◆ Try it:
Without omission or alteration, write out all of the data.
[Opening Task inputs section]
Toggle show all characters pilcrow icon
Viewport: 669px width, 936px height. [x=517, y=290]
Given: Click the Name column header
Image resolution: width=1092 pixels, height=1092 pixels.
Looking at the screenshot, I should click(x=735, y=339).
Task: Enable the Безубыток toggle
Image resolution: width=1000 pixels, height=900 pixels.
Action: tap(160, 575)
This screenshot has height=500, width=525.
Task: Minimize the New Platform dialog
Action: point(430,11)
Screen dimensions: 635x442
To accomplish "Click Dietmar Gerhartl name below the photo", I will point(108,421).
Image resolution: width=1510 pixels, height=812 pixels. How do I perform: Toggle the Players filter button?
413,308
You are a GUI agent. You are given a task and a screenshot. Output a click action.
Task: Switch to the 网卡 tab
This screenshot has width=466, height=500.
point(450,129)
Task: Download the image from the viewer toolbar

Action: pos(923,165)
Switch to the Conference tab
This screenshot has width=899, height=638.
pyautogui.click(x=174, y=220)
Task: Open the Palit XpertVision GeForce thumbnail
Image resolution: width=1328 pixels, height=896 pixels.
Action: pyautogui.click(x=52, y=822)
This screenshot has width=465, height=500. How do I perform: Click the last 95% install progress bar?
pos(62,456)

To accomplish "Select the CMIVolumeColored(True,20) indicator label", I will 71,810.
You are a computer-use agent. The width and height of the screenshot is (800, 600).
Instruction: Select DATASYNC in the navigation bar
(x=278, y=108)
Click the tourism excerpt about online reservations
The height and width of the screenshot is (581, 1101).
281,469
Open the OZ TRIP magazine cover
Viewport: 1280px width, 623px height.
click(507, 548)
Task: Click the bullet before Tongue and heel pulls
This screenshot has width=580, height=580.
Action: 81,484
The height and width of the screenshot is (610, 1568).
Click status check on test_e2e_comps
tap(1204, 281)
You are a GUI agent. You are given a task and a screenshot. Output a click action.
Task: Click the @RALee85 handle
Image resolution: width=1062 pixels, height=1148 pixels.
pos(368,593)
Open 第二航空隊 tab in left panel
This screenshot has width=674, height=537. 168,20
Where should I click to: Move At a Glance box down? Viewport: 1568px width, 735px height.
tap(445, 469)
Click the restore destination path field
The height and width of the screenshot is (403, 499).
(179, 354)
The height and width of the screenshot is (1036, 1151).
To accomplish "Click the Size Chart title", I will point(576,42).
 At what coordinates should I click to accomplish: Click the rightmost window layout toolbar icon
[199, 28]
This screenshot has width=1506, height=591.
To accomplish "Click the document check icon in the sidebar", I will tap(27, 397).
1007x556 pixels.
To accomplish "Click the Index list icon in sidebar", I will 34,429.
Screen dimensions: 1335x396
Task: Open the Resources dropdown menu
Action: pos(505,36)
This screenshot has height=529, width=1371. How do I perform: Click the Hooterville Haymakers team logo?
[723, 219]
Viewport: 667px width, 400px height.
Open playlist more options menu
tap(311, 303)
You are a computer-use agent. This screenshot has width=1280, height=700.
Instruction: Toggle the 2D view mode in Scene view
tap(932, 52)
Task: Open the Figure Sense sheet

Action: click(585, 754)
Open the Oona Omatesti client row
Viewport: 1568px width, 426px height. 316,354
[Closing Task inputs section]
◆ Solution for this problem:
Toggle show all characters pilcrow icon
Viewport: 669px width, 936px height. [x=517, y=290]
Given: Click the Name column header
Image resolution: width=1092 pixels, height=1092 pixels.
Looking at the screenshot, I should click(x=735, y=339).
Task: Enable the Безубыток toggle
Image resolution: width=1000 pixels, height=900 pixels.
Action: tap(160, 575)
This screenshot has height=500, width=525.
Task: Minimize the New Platform dialog
Action: point(430,11)
Screen dimensions: 635x442
To accomplish "Click Dietmar Gerhartl name below the photo", I will point(108,421).
Image resolution: width=1510 pixels, height=812 pixels. How do I perform: Toggle the Players filter button?
413,308
You are a GUI agent. You are given a task and a screenshot. Output a click action.
Task: Switch to the 网卡 tab
This screenshot has width=466, height=500.
point(450,129)
Task: Download the image from the viewer toolbar

Action: pos(923,165)
Switch to the Conference tab
This screenshot has width=899, height=638.
pyautogui.click(x=174, y=220)
Task: Open the Palit XpertVision GeForce thumbnail
Image resolution: width=1328 pixels, height=896 pixels.
Action: pyautogui.click(x=52, y=822)
This screenshot has width=465, height=500. How do I perform: Click the last 95% install progress bar?
pos(62,456)

To accomplish "Select the CMIVolumeColored(True,20) indicator label", I will 71,810.
You are a computer-use agent. The width and height of the screenshot is (800, 600).
Instruction: Select DATASYNC in the navigation bar
(x=278, y=108)
Click the tourism excerpt about online reservations
The height and width of the screenshot is (581, 1101).
281,469
Open the OZ TRIP magazine cover
Viewport: 1280px width, 623px height.
click(507, 548)
Task: Click the bullet before Tongue and heel pulls
This screenshot has width=580, height=580.
Action: 81,484
The height and width of the screenshot is (610, 1568).
Click status check on test_e2e_comps
tap(1204, 281)
You are a GUI agent. You are given a task and a screenshot. Output a click action.
Task: Click the @RALee85 handle
Image resolution: width=1062 pixels, height=1148 pixels.
pos(368,593)
Open 第二航空隊 tab in left panel
This screenshot has width=674, height=537. 168,20
Where should I click to: Move At a Glance box down? Viewport: 1568px width, 735px height.
tap(445, 469)
Click the restore destination path field
The height and width of the screenshot is (403, 499).
(179, 354)
The height and width of the screenshot is (1036, 1151).
To accomplish "Click the Size Chart title", I will point(576,42).
 At what coordinates should I click to accomplish: Click the rightmost window layout toolbar icon
[199, 28]
This screenshot has width=1506, height=591.
To accomplish "Click the document check icon in the sidebar", I will tap(27, 397).
1007x556 pixels.
To accomplish "Click the Index list icon in sidebar", I will 34,429.
Screen dimensions: 1335x396
Task: Open the Resources dropdown menu
Action: pos(505,36)
This screenshot has height=529, width=1371. How do I perform: Click the Hooterville Haymakers team logo?
[723, 219]
Viewport: 667px width, 400px height.
Open playlist more options menu
tap(311, 303)
You are a computer-use agent. This screenshot has width=1280, height=700.
Instruction: Toggle the 2D view mode in Scene view
tap(932, 52)
Task: Open the Figure Sense sheet

Action: click(585, 754)
Open the Oona Omatesti client row
Viewport: 1568px width, 426px height. 316,354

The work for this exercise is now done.